Pesymistyczna analiza Komisji Europejskiej w sprawie kryzysu

Dodano:   /  Zmieniono: 
Kryzys gospodarczy doprowadził do bezprecedensowego załamania we wszystkich gałęziach przemysłu w Europie – wynika z analizy Komisji Europejskiej, do której dotarł niemiecki dziennik „Financial Times Deutschland”.
Unia Europejska nie doświadczyła dotychczas takiej skali i tempa kryzysu gospodarczego – miał ocenić komisarz ds. przemysłu i przedsiębiorczości Guenter Verheugen na posiedzeniu Komisji Europejskiej w środę.

Według „Financial Times Deutschland" analiza opisuje konkretne przykłady załamania w przetwórstwie i budownictwie.
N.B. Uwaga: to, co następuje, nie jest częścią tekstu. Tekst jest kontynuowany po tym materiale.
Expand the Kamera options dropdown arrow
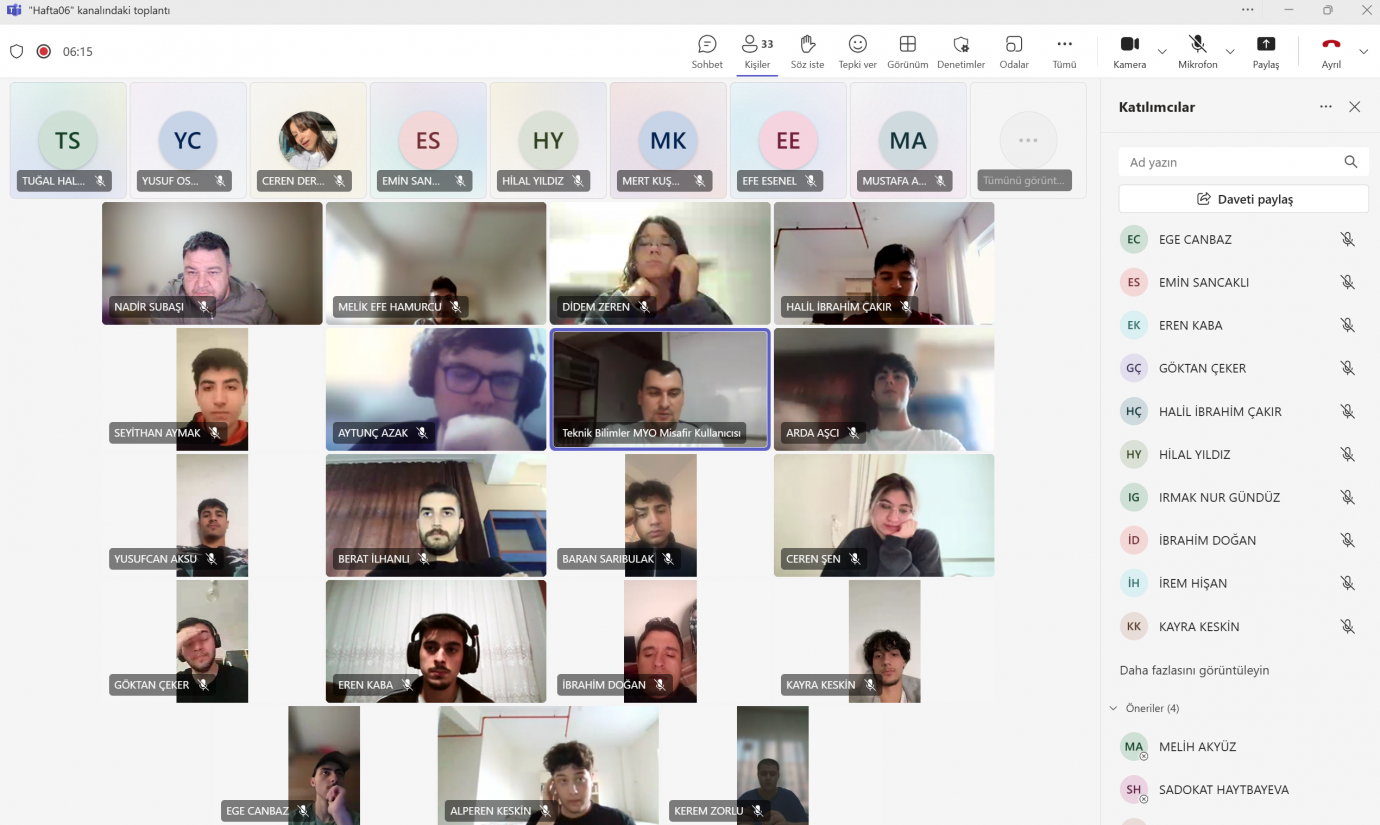Viewport: 1380px width, 825px height. click(1162, 52)
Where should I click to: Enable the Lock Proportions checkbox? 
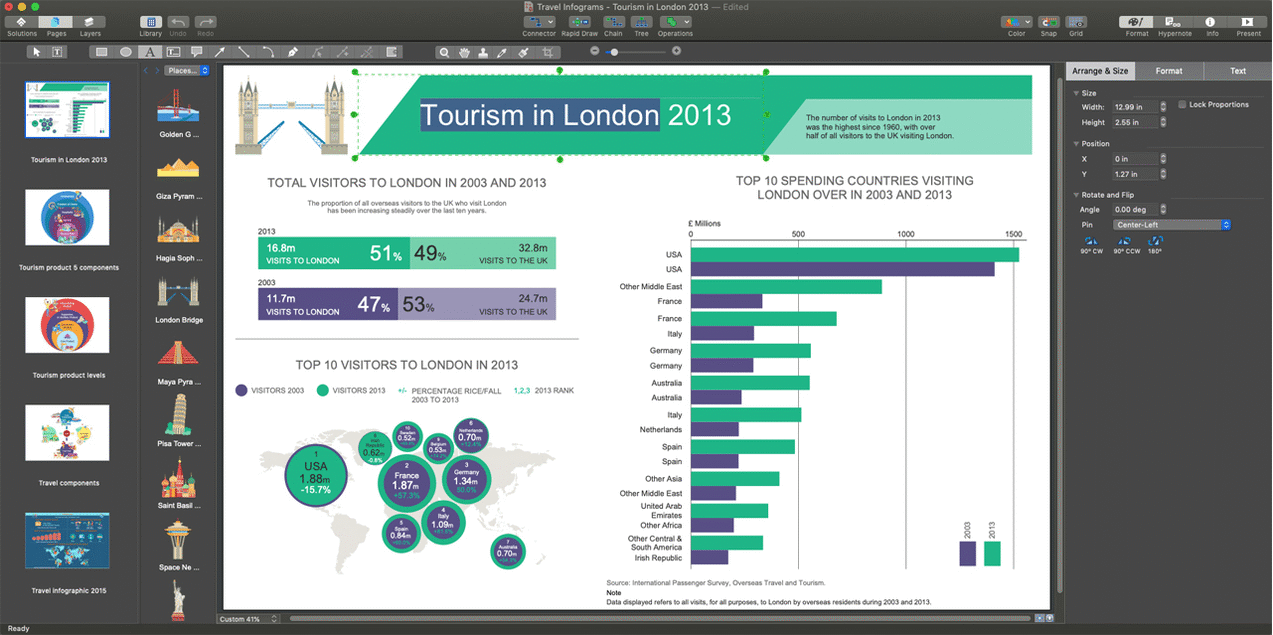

Szczególnie ucierpiała branża motoryzacyjna, która w całej Unii zatrudnia 2,2 mln ludzi bezpośrednio, a pośrednio w gałęziach pokrewnych 12 mln osób. „Dostępność kredytów pełni ważną rolę dla przemysłu motoryzacyjnego, ponieważ od 60 do 80 proc. prywatnych samochodów w Europie kupowanych jest na kredyt” – cytuje dziennik analizę Komisji. 

Także w przypadku producentów uzyskanie pożyczki często jest niemożliwe, bo inwestorzy uciekają w kierunku bezpieczniejszych państwowych papierów dłużnych; tak było w przypadku francuskich koncernów motoryzacyjnych PSA (Peugeot i Citroen) oraz Renault.

Dramatyczna jest sytuacja w produkcji samochodów ciężarowych. Miesięczne zamówienia w Unii spadły z 38 tys. w styczniu 2008 roku do 600 w listopadzie. „Należy podkreślić, że dzienne zdolności produkcyjne europejskiego wytwórcy kształtują się na poziomie 90 pojazdów" – zaznaczono w dokumencie.

Jego autorzy ostrzegli też, że kryzys może mieć katastrofalne skutki dla produkcji i bezpieczeństwa żywności.
Spadek zamówień w przemyśle stalowym ekonomiści Komisji szacują na 43-57 proc. Związane jest to z agresywną polityką sprzedaży chińskich producentów. Jednocześnie Chiny, Indie, Rosja i prawdopodobnie Stany Zjednoczone dążą do coraz większej ochrony swych rynków przed stalą z Unii.

Jak pisze „Financial Times Deutschland", Verheugen ostrzegł kraje Unii oraz Komisję Europejską, że finansowe możliwości państw członkowskich i Unii mają swoje granice. Rządy i Komisja Europejska nie mogą grać rycerza na białym koniu i rzucać się na ratunek zagrożonym przedsiębiorstwom – ocenił komisarz.

Na 1 marca zapowiedziano nadzwyczajny szczyt Unii poświęcony kryzysowi finansowemu i gospodarczemu.